[[ Source text, beginning ]]

Plutonium borides

Summary

Several plutonium borides can be formed by direct combination of plutonium and boron powders in an inert atmosphere at reduced pressure.

Structure of PuB2: boron atoms shown red in hexagonally bonded network; metal atoms shown green in interleaving layers
Structure of PuB6 (boron atoms in octahedral groups shown red with plutonium atoms shown blue at cubical vertices; bonding depiction is naïve)

PuB was reported to form at 1200 °C with a range of 40–70% boron. It supposedly has a Pu-B bond length of 2.46 Å and the NaCl structure, as do TiB, ZrB and HfB.[1] The existence of PuB was contested later based on several arguments.[2]

PuB2 is formed at 800 °C and has a similar structure to most other metal diborides.

[[ Source text, end ]]

### What you need to do
1: Update the plutonium borides text, starting at "Structure of PuB2: boron" and ending at "depiction is naïve)", so that "interleaving layers" becomes "alternating layers".
2: According to the plutonium borides text, at what temperature is PuB2 formed?
3: Please resume the plutonium borides text from where it stops.
The records that come next have nothing to do with the plutonium borides text.

[[ Excerpted data, beginning ]]

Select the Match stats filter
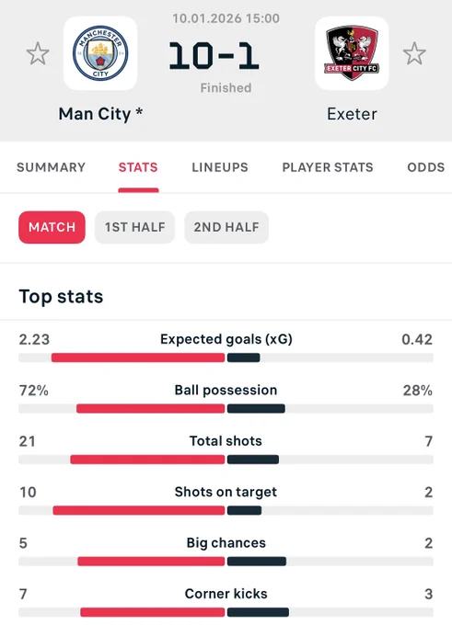The height and width of the screenshot is (625, 452). pyautogui.click(x=52, y=227)
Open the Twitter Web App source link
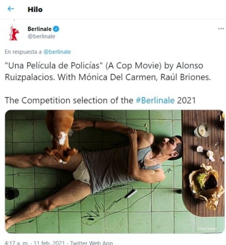This screenshot has height=245, width=226. pos(91,243)
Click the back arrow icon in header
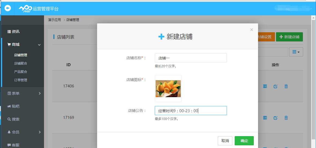 8,8
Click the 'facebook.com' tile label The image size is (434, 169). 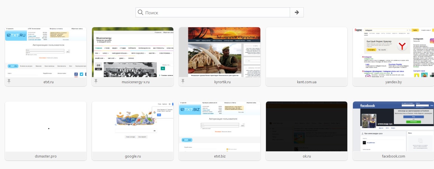coord(393,156)
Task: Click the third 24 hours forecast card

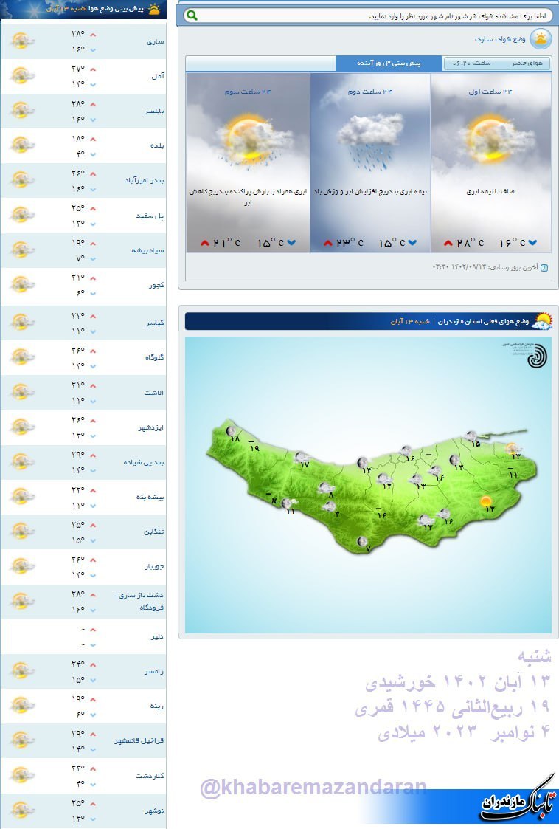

[[ Excerpted data, end ]]

### Answers by task
1:
Structure of PuB2: boron atoms shown red in hexagonally bonded network; metal atoms shown green in alternating layers
Structure of PuB6 (boron atoms in octahedral groups shown red with plutonium atoms shown blue at cubical vertices; bonding depiction is naïve)

2: 800 °C

3:
At 1200 °C with 70–85% boron, mixtures of PuB4 and PuB6 are formed, with more of the latter as the temperature increases; PuB4 has the tetragonal structure (same as UB4), and PuB6 has cubic structure, same as all hexaborides (CaB6, LaB6 etc.).[1]

The most remarkable plutonium boride is arguably PuB100. Its existence[2] demonstrates the importance of contamination in boride research because as little as 1% of an impurity is capable of changing its crystal structure.

References edit

  1. ^ a b B. J. McDonald; W. I. Stuart (1960). "The crystal structures of some plutonium borides". Acta Crystallogr. 13 (5): 447–448. doi:10.1107/S0365110X60001059.
  2. ^ a b H. A. Eick (1965). "Plutonium Borides". Inorganic Chemistry. 4 (8): 1237–1239. doi:10.1021/ic50030a037.